私は高校1年生の時に初めて恋人が出来ました。その付き合いは自身の未熟さゆえに2週間でおわってしまいましたが、その辛さから色んなことを学び成長出来たと思っています。
恋愛って上手く行ってるときより、下手こいてしまった時の方が勉強になります。「あのときもっと優しく出来てれば」とか「自分がもっとしっかりしてたら」とかの後悔で頭が埋め尽くされて、次はこうならないようにって魂に刻んでいるんです。その失敗が時にはトラウマになり前に進めなくなる。私自身もそうやって何度も立ち止まりました。

箱入り息子の恋』は役所で記録係をを務める35歳男性、天雫健太郎と盲目の女性、今井奈穂子の恋愛物語。
健太郎は仕事と家との往復を繰り返す毎日。性格は几帳面、趣味は家でのテレビゲーム、友達もほとんどいない冴えない男性。
奈穂子は小さい頃に視力がだんだんと低下する病気で全盲となり、それからは両親に助けられて生きるも、その身体的ハンデから普通の人たちとは違う人生を送り、様々なコンプレックスも抱える女性です。

健太郎の両親は彼の今後を心配し、内緒で親同士のお見合いに行きます。取り柄の健太郎に声を掛けてくれたのは一人だけ。それが奈穂子の両親でした。
奈穂子の父はプロフィールを見るなり健太郎のような男に娘はもったいないと感じ、本人同士を合わせるつもりはありませんでした。

そこに一つ、偶然のきっかけが生まれます。親にお見合いをされていたことなどしらない健太郎が仕事の帰り、突然の雨に雨宿りをしていた奈穂子を見つけます。
彼女の美しさにビックリした健太郎。盲目であることは知らなかったので、目が合うなり自分のことを見てると勘違いをしました。
緊張でどうしたら良いかわからない健太郎は、自分がさしていた傘を奈穂子に渡して走り去ります。

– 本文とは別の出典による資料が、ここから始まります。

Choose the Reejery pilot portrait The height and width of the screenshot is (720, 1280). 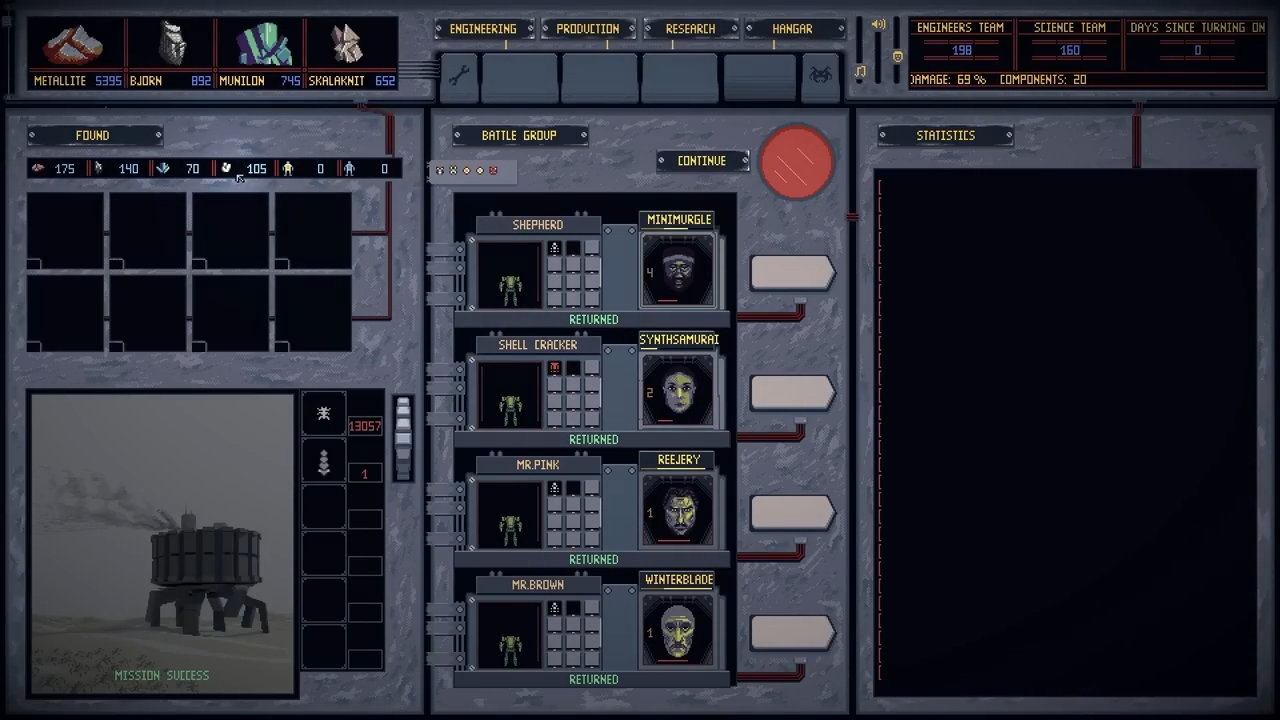(678, 510)
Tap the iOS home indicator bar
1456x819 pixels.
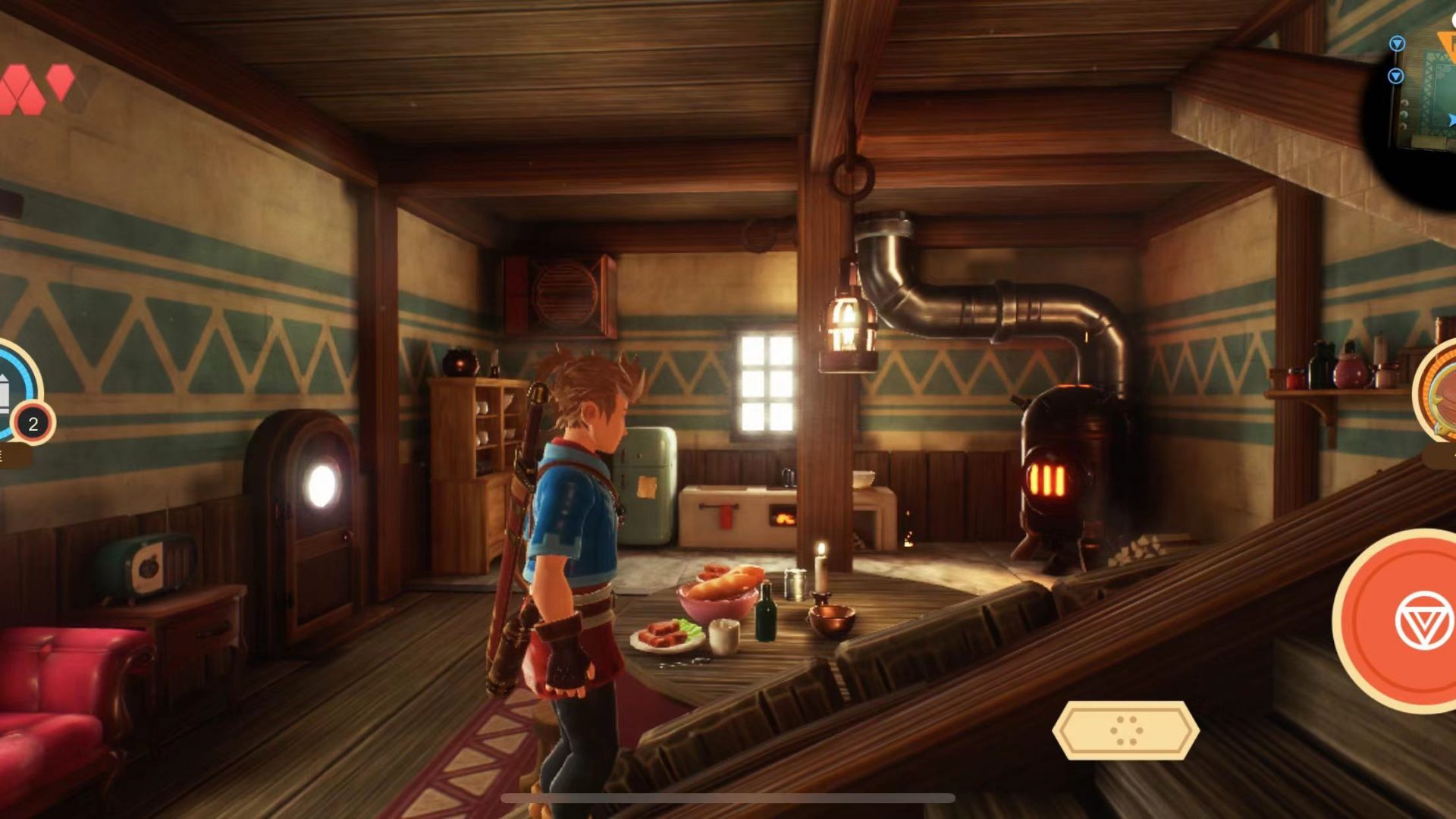coord(728,798)

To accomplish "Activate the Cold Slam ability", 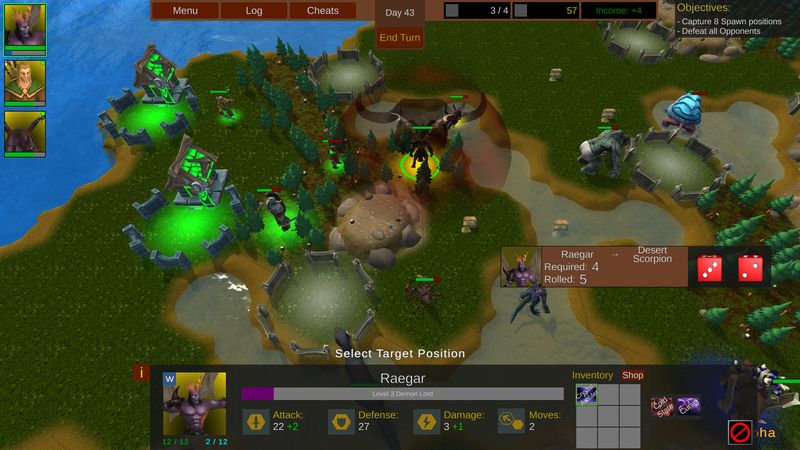I will point(663,406).

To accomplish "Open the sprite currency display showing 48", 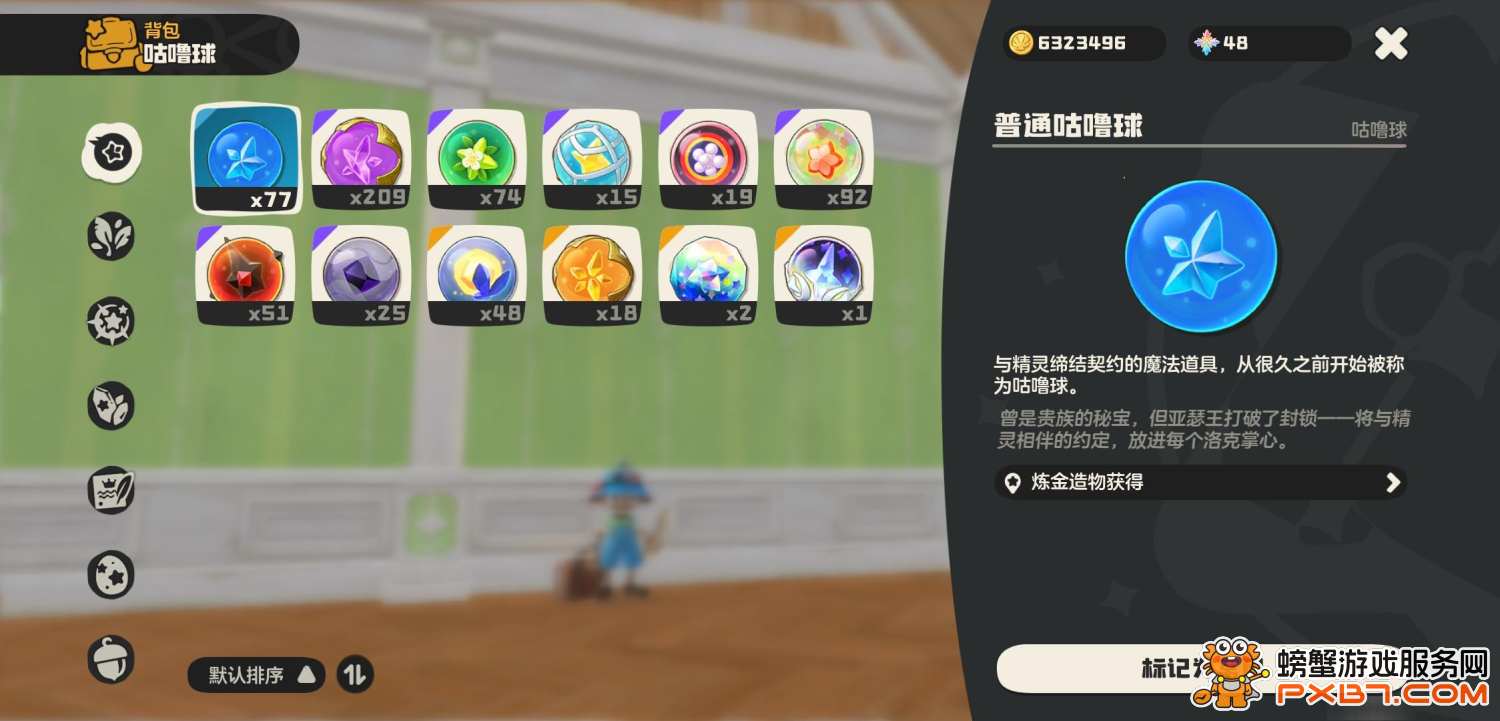I will click(x=1268, y=43).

奈穂子はこの時に一度だけ聞いた健太郎の声に惹かれました。借りた傘の持ち手に書いてあった健太郎の名前を知り、お見合い候補者の中から見つけて自分から会いたいと申し込んだのです。

とはいっても今井家の父は大反対。本人同士が初めて顔を合わせたでも、暴言を吐いて10分でお見合いが終わってしまいます。
それでも母の助けを受けた奈穂子は父に内緒で健太郎との交際をスタートします。

2人はそこそこ歳を食った大人ですが、その恋愛は中学生の初恋のようでした。2人とも何をやるにも新鮮で、手をつないだり、キスをしたりの場面はこちらも変に緊張してしまいましたw
「会いたい」とか「好き」とか「ごめんなさい」とか、33歳の私にとっては大した言葉ではないですが、奈穂子がそれを言う姿は胸を締め付けられました。彼女にとってはそういう感情が湧くのも初めて。その真剣さから出る言葉の重みを感じました。

健太郎の成長していく姿も見ものです。長年抱えてきたコンプレックスを奈穂子のために乗り越えようとする、その清純さや不器用さを見ていると応援せずにはいられませんでした。